Start Page text
Erskine R. Myer, of Denver, Colo. (Norton Montgomery, of Denver, Colo., on the brief), for appellees.

Before LEWIS and McDERMOTT, Circuit Judges, and KENNEDY, District Judge.

McDERMOTT, Circuit Judge (after stating the facts as above).

The plaintiffs and interveners have invested $6,677,000 in the obligations of the Moffat Tunnel district. Their money has been expended in the construction of the tunnel. They have not been paid their interest as it became due, although taxes have been collected for that purpose. They have come into a court of competent jurisdiction, presented their grievances, and have asked for a hearing. They are stopped at the threshold, and their bill dismissed. The Constitution of the United States (article 3, § 2) confers upon courts of the United States the power to determine controversies between citizens of different states, and to cases arising under the Constitution. The statutes of the United States (Jud. Code § 24 28 USCA § 41) confer upon those situated, as are these plaintiffs, the right to invoke that jurisdiction. They have invoked it. It becomes then the duty of the federal court to hear and determine the controversy, unless the established principles of law relieve such court of that duty. The trial court found, at the time it dismissed the cause, that the state court had such exclusive control of the res that the federal court might not proceed. At that time, the custodial order of February 13, 1931, was in force. It is no longer in force, and since appeals in equity are trials de novo, and since equity speaks as of the present (Richardson v. Green C. C. A. 9 61 F. 423; City of Denver v. Mercantile Trust Co. C. C. A. 8 201 F. 790; 21 C. J. 663), we need not explore the effect of that order. Our task is to determine, upon the facts drawn onto the record by stipulation of the parties, whether the cause should stand dismissed, whether it should be reinstated and stayed, or whether the plaintiffs are entitled to a decree at our hands, on the record.
End Page text
● **Prompt 1**
Find each line in the listing that contains the string "height", matching case exactly, and copy those lines out.
The opinion excerpt and the listing have no connection to each other.
Start Available data
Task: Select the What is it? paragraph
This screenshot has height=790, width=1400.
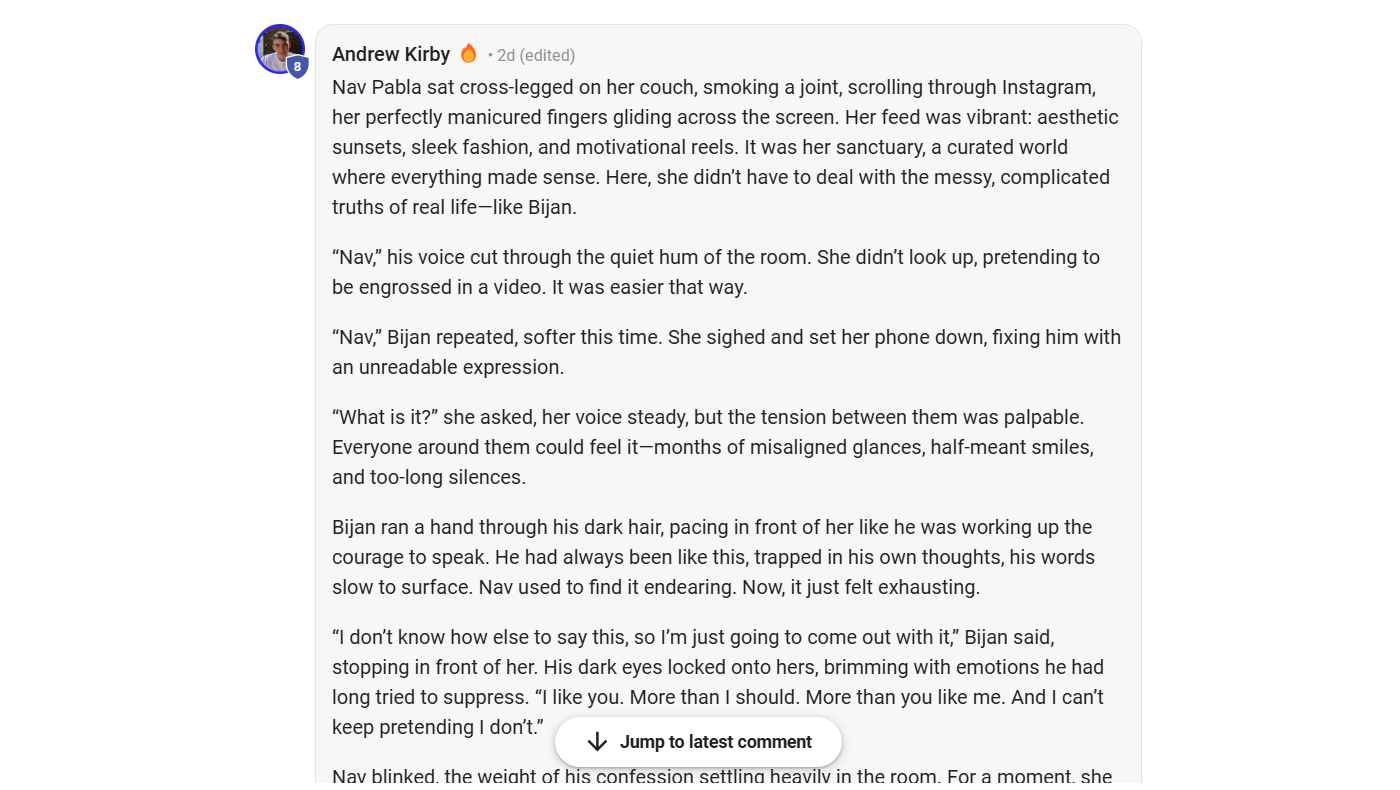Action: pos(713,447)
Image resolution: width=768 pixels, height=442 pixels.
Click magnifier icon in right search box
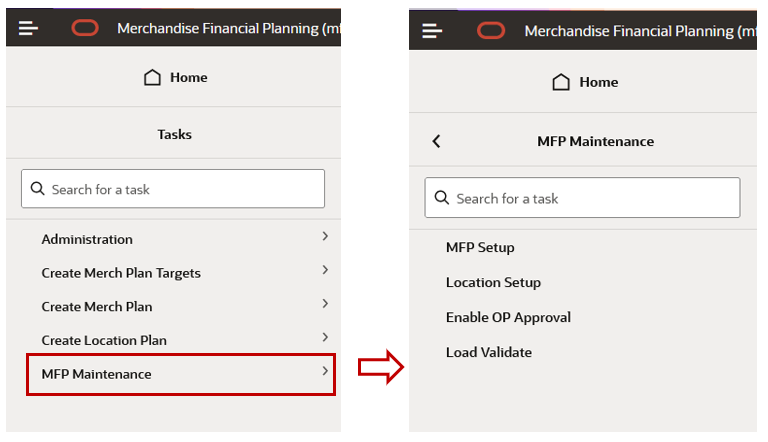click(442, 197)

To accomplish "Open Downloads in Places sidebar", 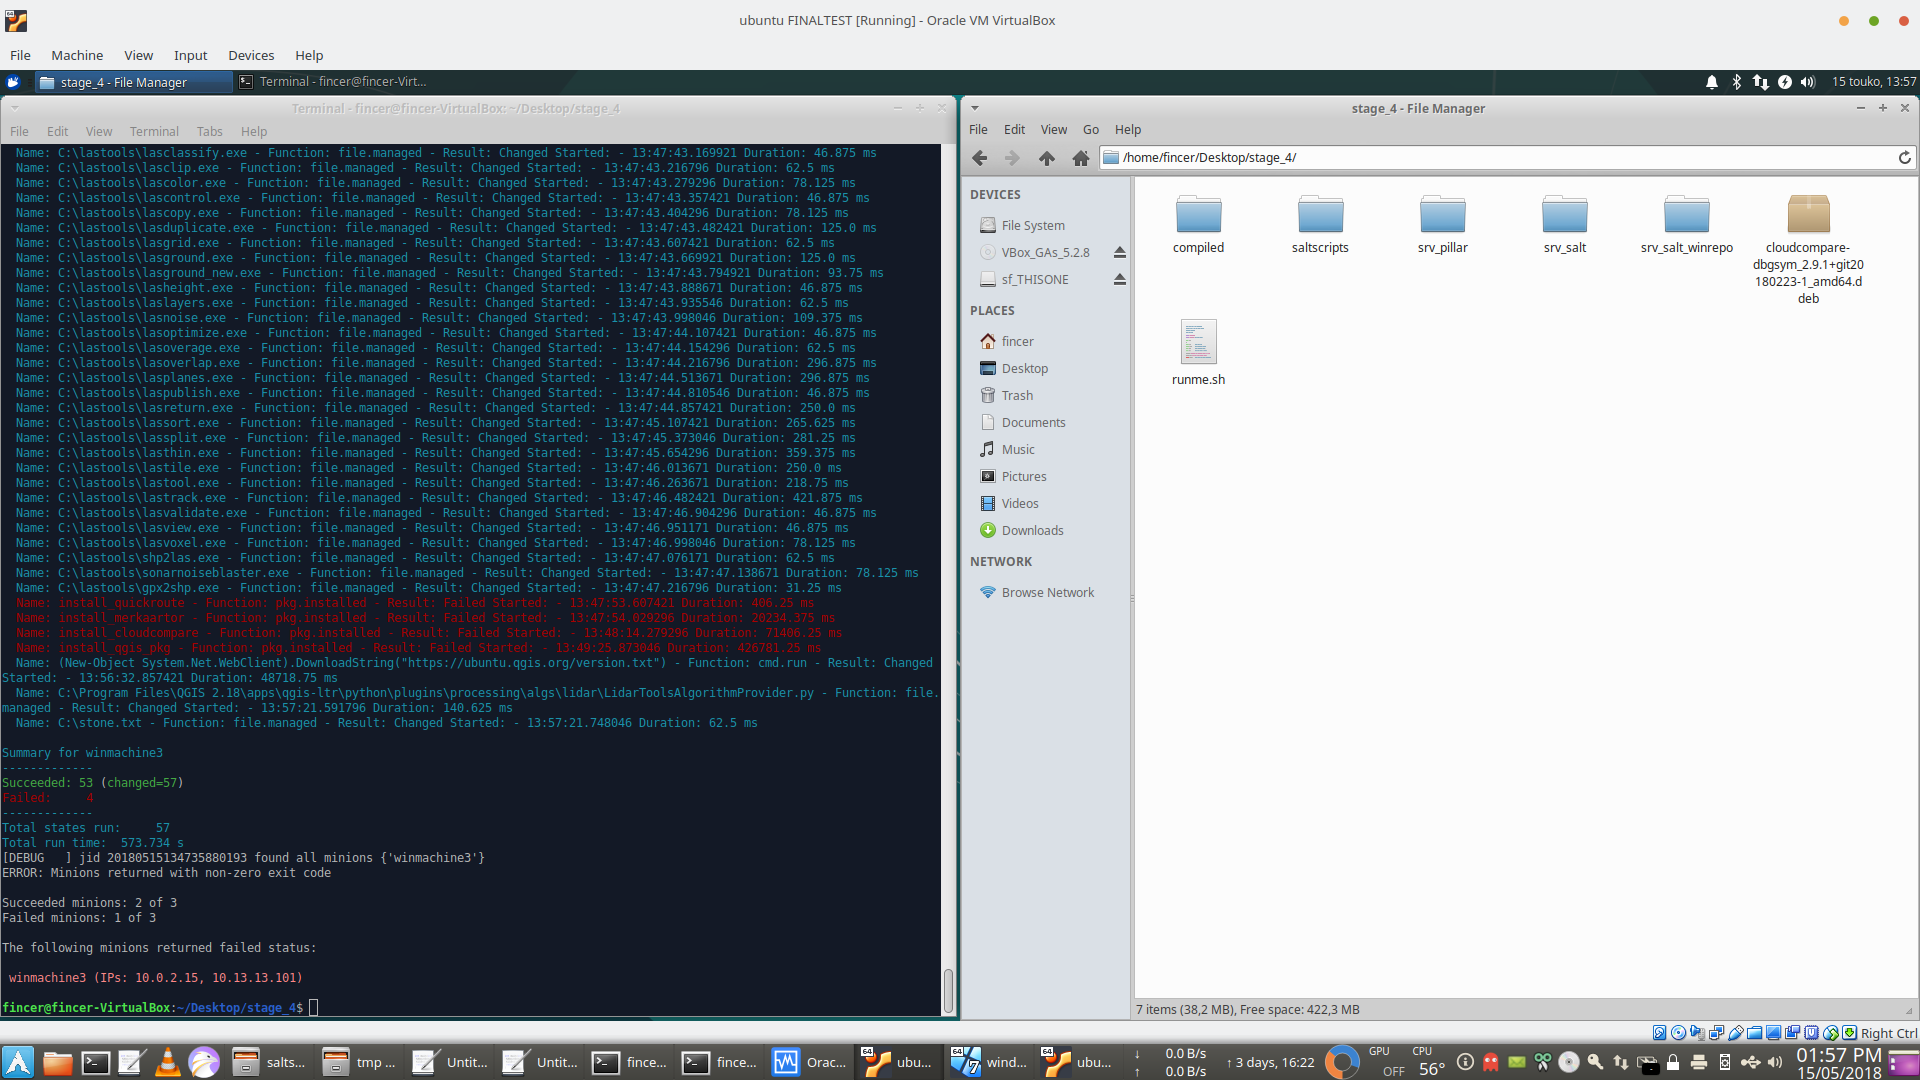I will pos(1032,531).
End Available data
● **Prompt 2**
Carry the court opinion about the Moffat Tunnel district obligations forward from its last sentence with the next part of the text.

● **Task response 1**
This screenshot has height=790, width=1400.
Image resolution: width=768 pixels, height=442 pixels.

● **Task response 2**
Questions involving conflicts of jurisdiction between courts are always delicate, and sometimes difficult. But neither the delicacy nor the difficulty of the task can justify a refusal to pass upon the controversy. Chief Justice Marshall, speaking for the Supreme Court of the United States, said many years ago that: "We cannot pass it by, because it is doubtful. With whatever doubts, with whatever difficulties, a case may be attended, we must decide it, if it be brought before us. We have no more right to decline the exercise of jurisdiction which is given, than to usurp that which is not given." Cohens v. Virginia, 6 Wheat. 264, 404, 5 L. Ed. 257. In more recent years, the Supreme Court, in dealing with a conflict between the state and federal courts, said that, while the task was not an agreeable one, "it is a question, however, which we are called upon, and which it is our duty to decide." Ex parte Young, 209 U. S. 123, 28 S. Ct. 441, 447, 52 L. Ed. 714, 13 L. R. A. (N. S.) 932, 14 Ann. Cas. 764. In this case, fortunately, the task, while delicate, is not difficult, for the principles governing its determination have been settled by decisions which are controlling upon us.

No question arises when the actions in the two courts are in personam; both may proceed; when one has gone to judgment, the judgment may be set up in the other action. It does not matter that both may involve the same controversy, for "a controversy is not a thing." Kline v. Burke Constr. Co., 260 U. S. 226, 230, 43 S. Ct. 79, 81, 67 L. Ed. 226, 24 A. L. R. 1077. The question arises when the action in one or the other court is in rem, and when it may be that the force of the court's decree will be exerted against specific property, and not alone against a person. When that situation exists, certain rules have been evolved designed to prevent a struggle between the officers of two courts for possession of, or control over, a thing. These rules, applicable alone to actions in rem, may be divided into two classes. The first is where one court has reduced the res to its actual possession, in which event the res is withdrawn from the judicial power of other courts. With that branch of the rule we are not concerned, for there is and can be no claim that the fund is now in the possession of either court. The fund is now, and since the inception of both suits has been, in the possession of the commission. Both courts have issued personal injunctive orders directed to the members of the commission, but neither has reduced the fund to possession. Whether the state district court did at one time reduce the fund to custody is not now material; that order has expired; the Supreme Court of Colorado did not see fit to issue a similar order, but instead issued an injunction against those in possession of the fund.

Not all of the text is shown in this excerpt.